Hello again! As mentioned in a previous post, I decided to use Blender to design my table. Blender is not designed to do CAD. It’s more geared toward 3D modeling and animation. Blender is to Maya or 3ds Max what GIMP is to Photoshop. That said, folks are using it to create designs for 3d printing and milling. I used it to create this pendant for my fiancee last Valentine’s day. I had it printed at Shapeways.

I’m not going to get into the basics of Blender here. There are tons of great tutorials out there. Some of my favorites are at Blender Guru and Blender Cookie.
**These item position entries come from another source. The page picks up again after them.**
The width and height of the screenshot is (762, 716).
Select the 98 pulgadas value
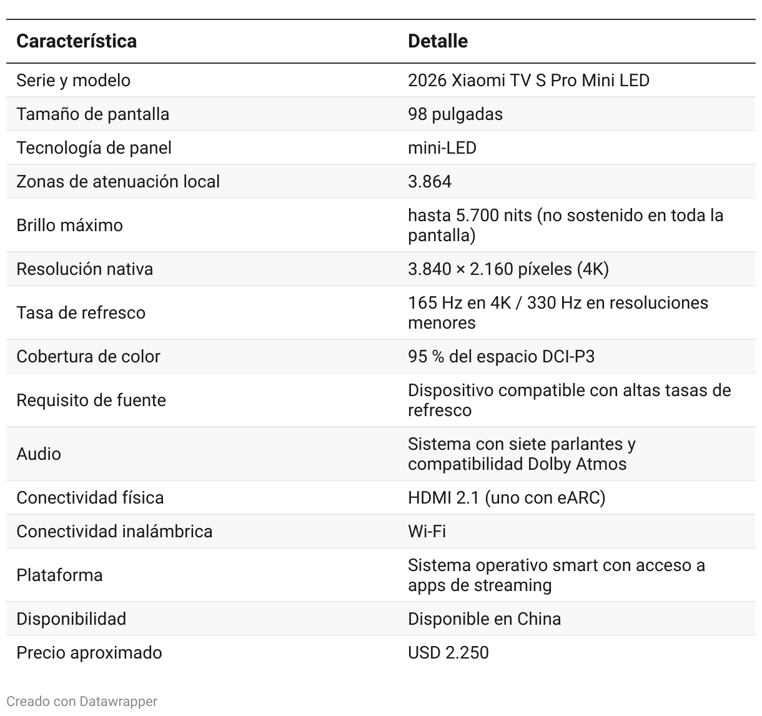point(455,114)
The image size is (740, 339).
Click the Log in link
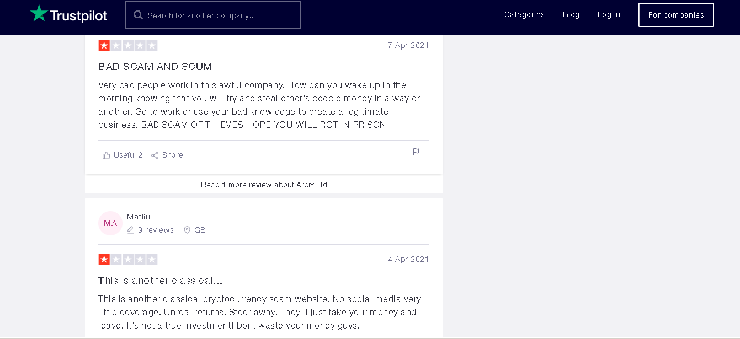point(609,15)
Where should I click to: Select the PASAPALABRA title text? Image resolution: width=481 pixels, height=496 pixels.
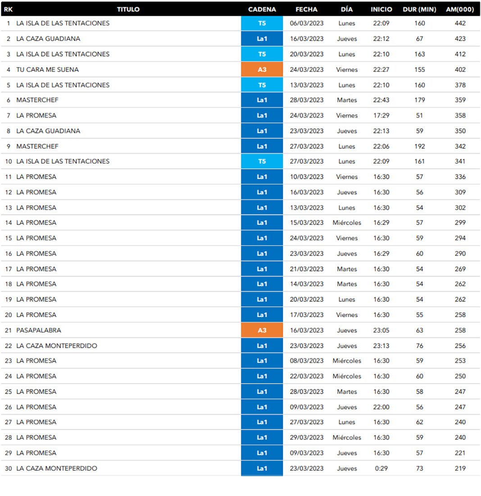tap(38, 330)
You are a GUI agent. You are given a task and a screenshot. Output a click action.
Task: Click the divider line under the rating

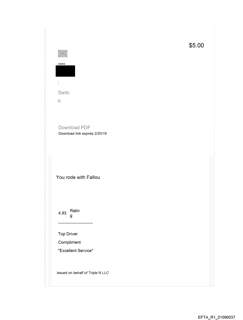[75, 223]
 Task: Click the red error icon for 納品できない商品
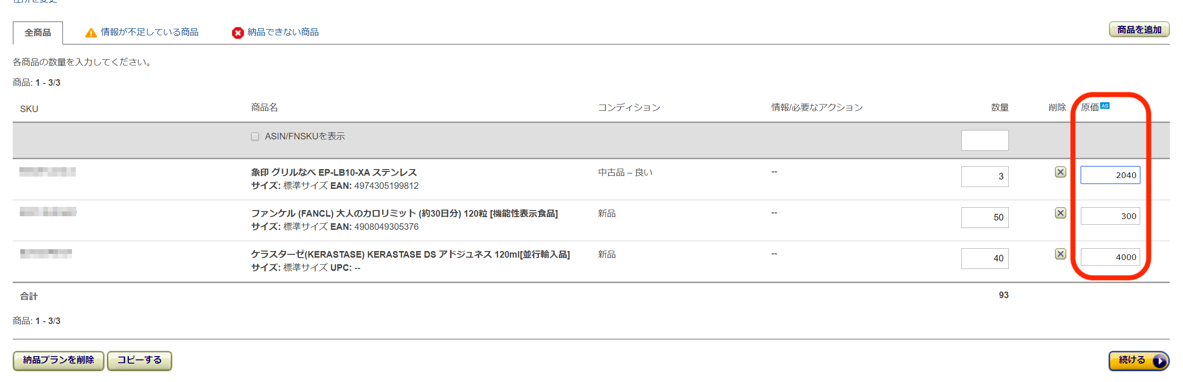[x=238, y=33]
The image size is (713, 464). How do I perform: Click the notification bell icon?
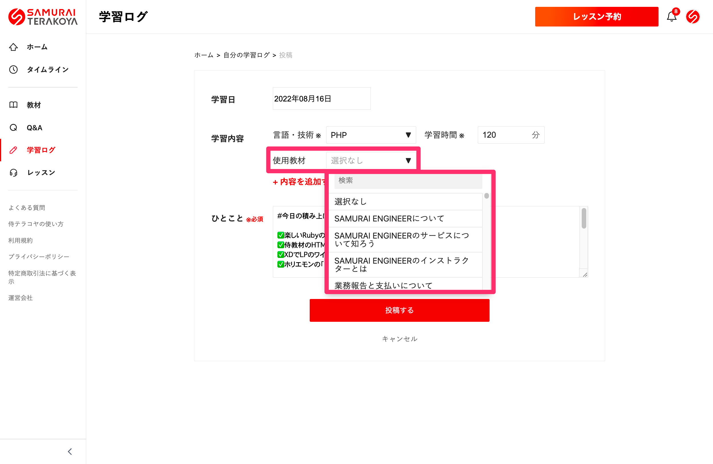click(671, 17)
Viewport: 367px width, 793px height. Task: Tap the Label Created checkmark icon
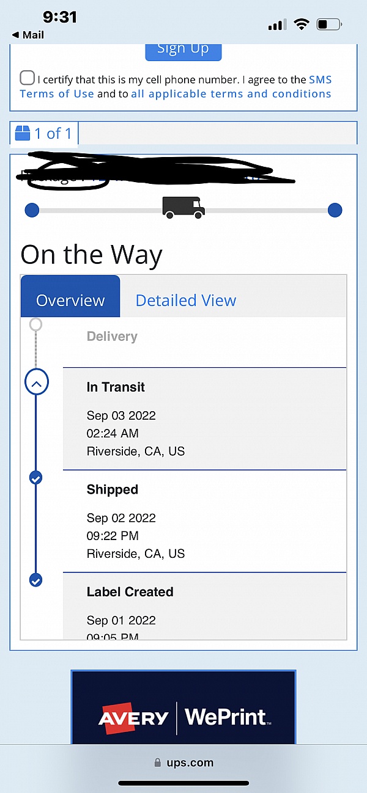[x=36, y=580]
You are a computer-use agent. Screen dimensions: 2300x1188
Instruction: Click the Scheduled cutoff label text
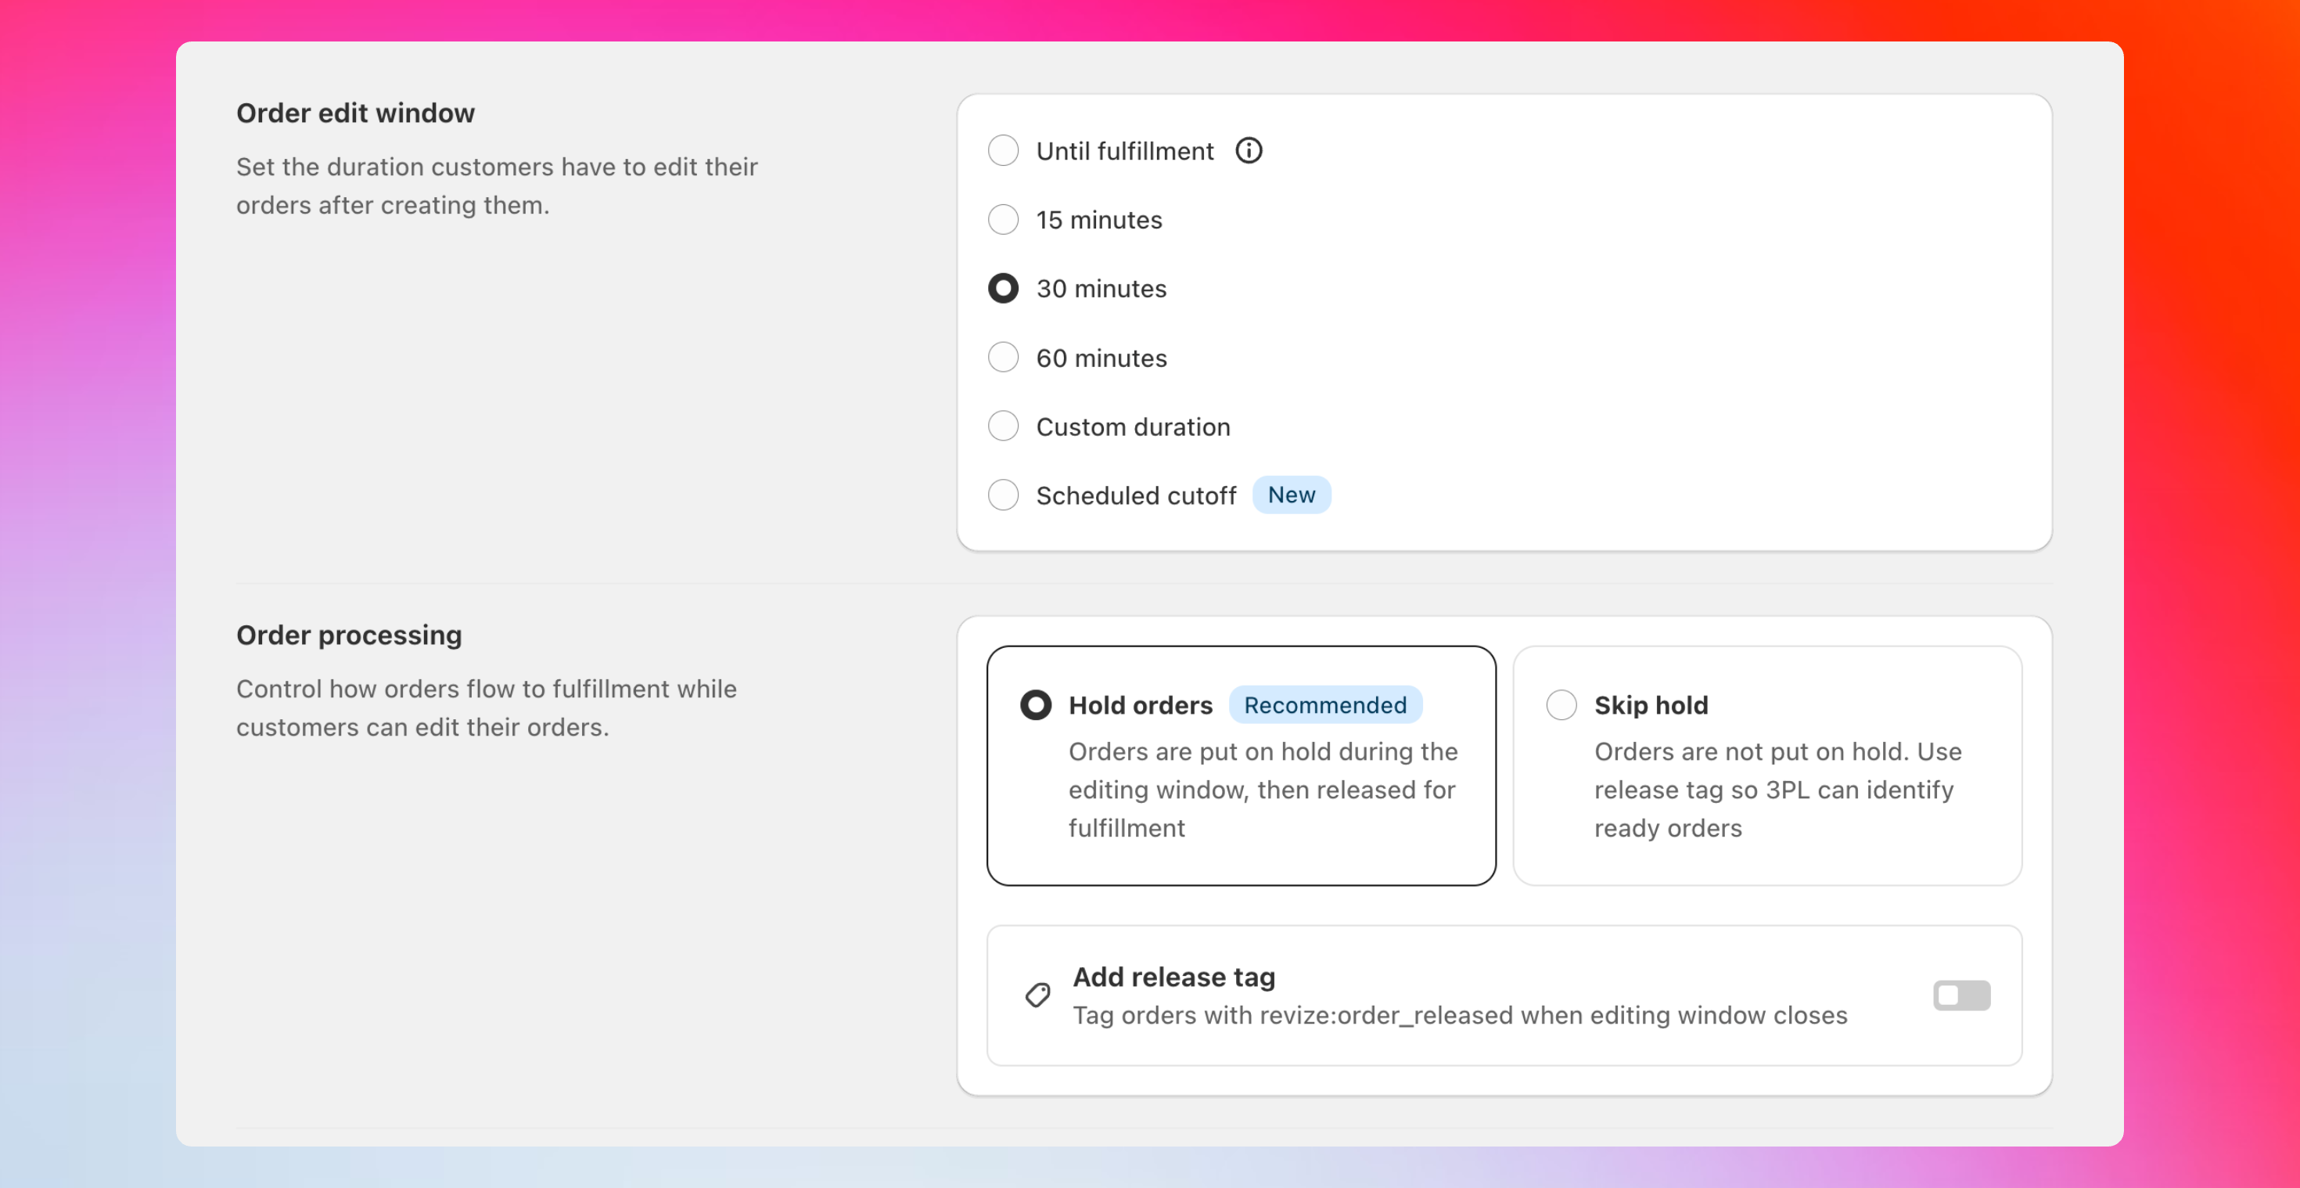click(x=1136, y=495)
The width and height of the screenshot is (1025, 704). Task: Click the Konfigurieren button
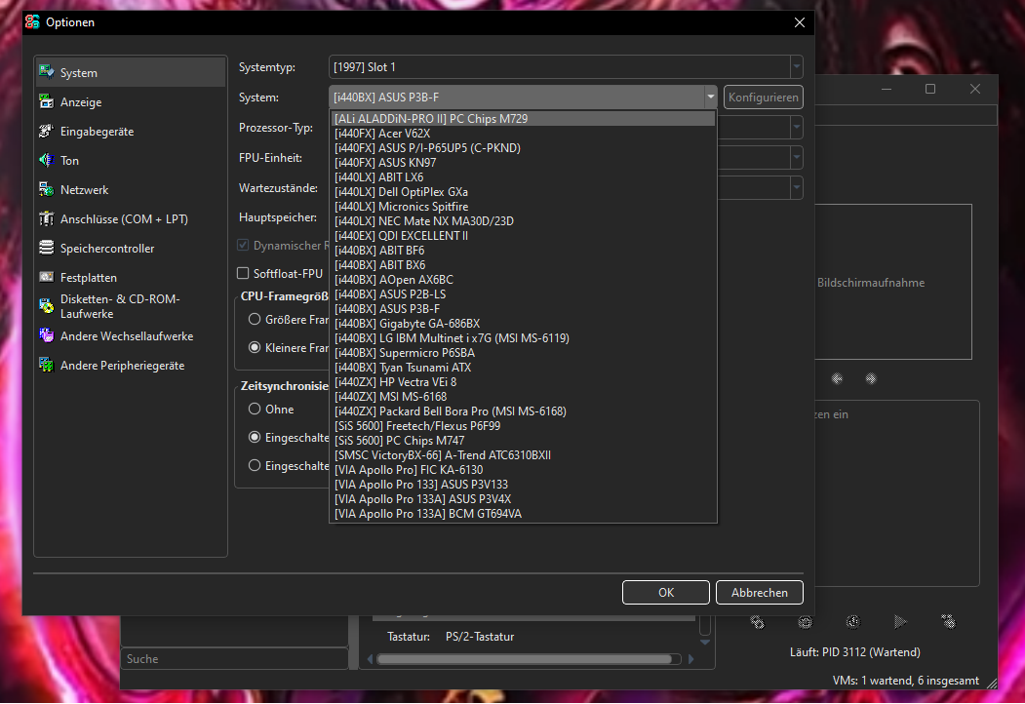pos(763,97)
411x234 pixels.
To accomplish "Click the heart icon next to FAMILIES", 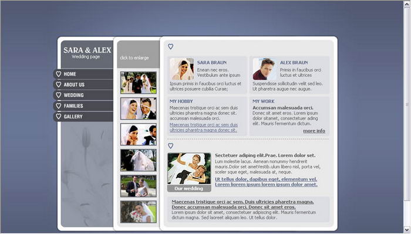I will (x=59, y=106).
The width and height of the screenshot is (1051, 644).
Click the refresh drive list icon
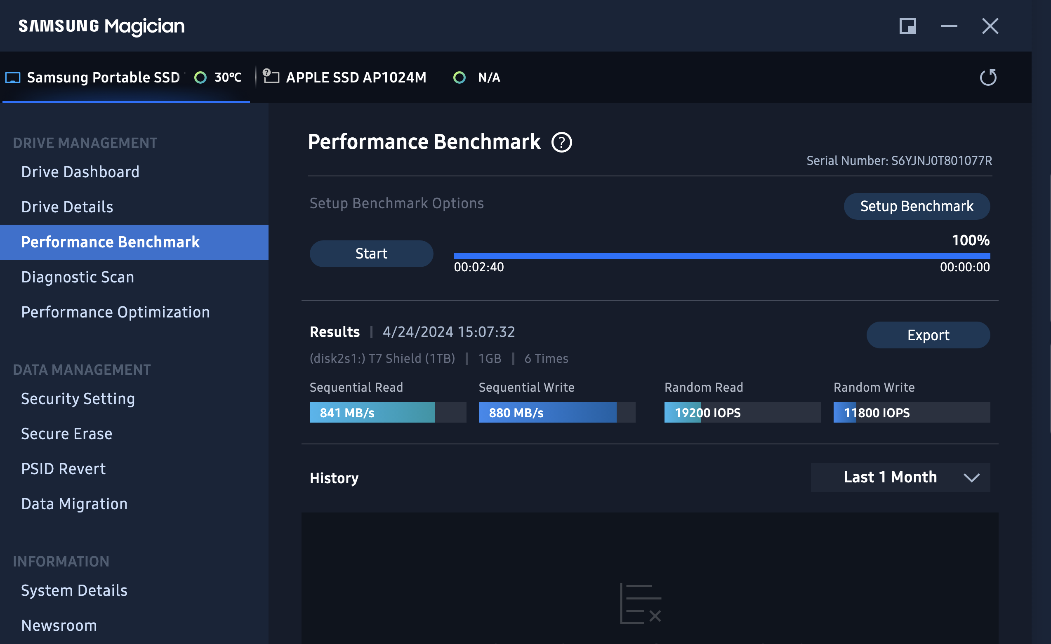click(x=988, y=78)
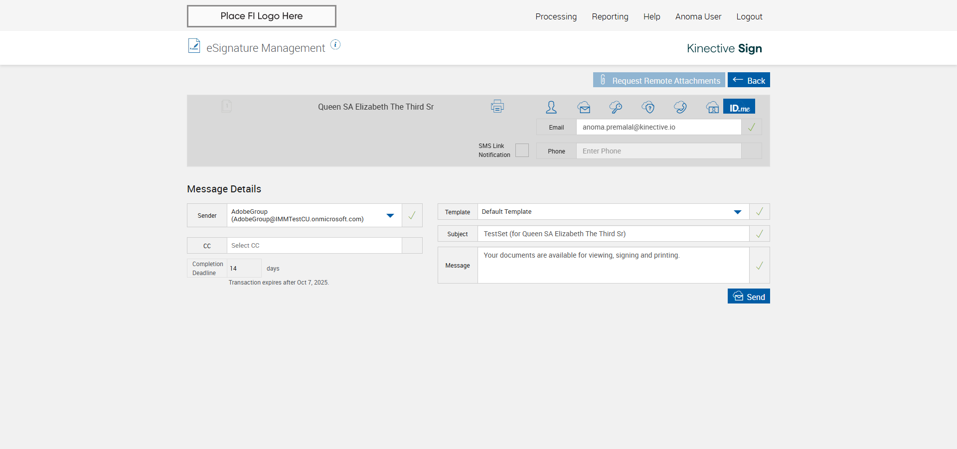
Task: Click the Send button
Action: [749, 297]
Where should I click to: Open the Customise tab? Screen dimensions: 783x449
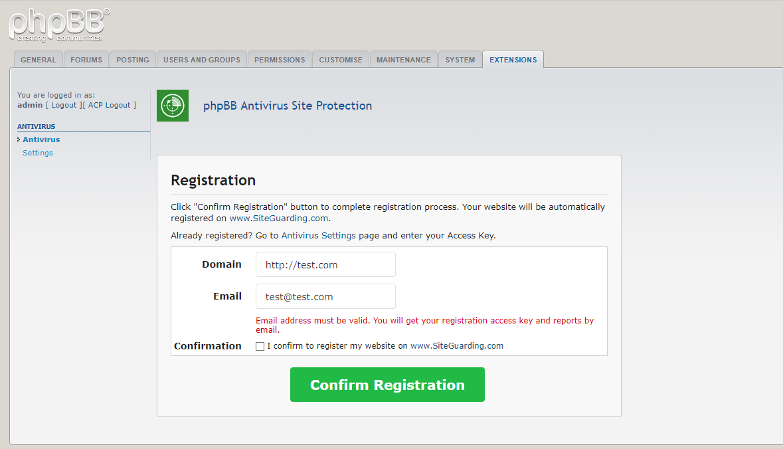[341, 59]
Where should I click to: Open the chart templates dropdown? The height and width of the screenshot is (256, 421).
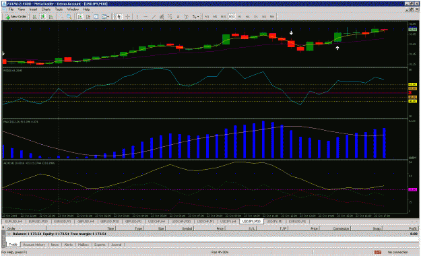click(x=105, y=17)
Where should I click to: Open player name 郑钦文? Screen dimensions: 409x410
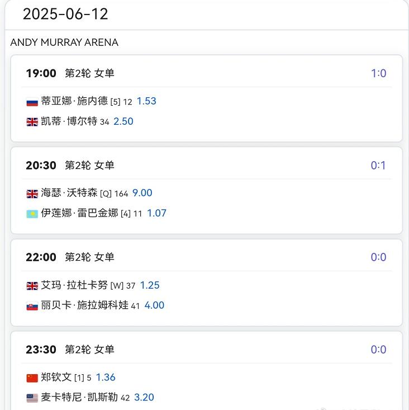coord(56,377)
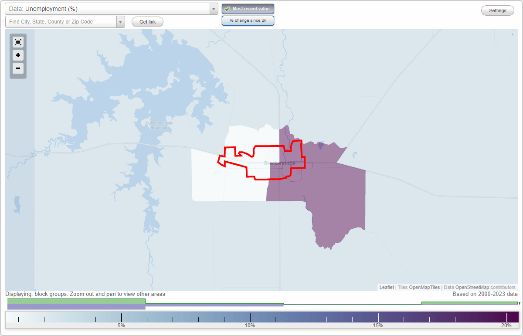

I did have a difficult time getting Blender set up to use real world measurements though, so I’ll give a brief explanation of how I finally got it working.

Step 1

Go to the Scene menu and click on the Units drop down. Then click on Metric or Imperial depending on which units you’re working in. Scale of 1.ooo sets the scale to 1 foot in imperial or 1 meter in metric.

Step 2

Hit the ‘N’ key to bring up the Transform Properties menu.  Under ‘Display’, make sure that ‘Grid Floor’ is checked. Set the scale to 1 for meters of feet, 1/12 (.08333) for inches, .01 for centimeters, etc.

Easy, Right?

WRONG!! Say you’re a goofy American like me and you want to use imperial units. You’re Trying to model a leg for your table and you want it to be 12″ tall. You’d hit shift + A to add a plane and ‘e, z, 1′ to extrude the plane along the z axis 1 ft. However, due to an apparent bug, your new leg will be 3.2808 feet tall. This happens to be 1 meter. Therefore if you insist out of national pride, ignorance, or practicality on using imperial units, you must convert your z measurements into meters. For example, if you wanted to extrude a 2′ long leg you’d type ‘e, z, 2*.3048′

Alternatively, you can click the little magnet icon on the bottom of your screen and instead of entering a distance to extrude you can drag your mouse the direction of extrusion and it will snap to the nearest grid line. If you set 1/12 in your grid floor scale window, you’ll be extruding 1″ at a time.

Don’t forget to name the pieces that you model. I found it helped to name the piece its length and orientation, i.e. ’3_ft_vertical’ or ’50_in_horizontal’. This helped later when I went back to add up how much steel I was going to need.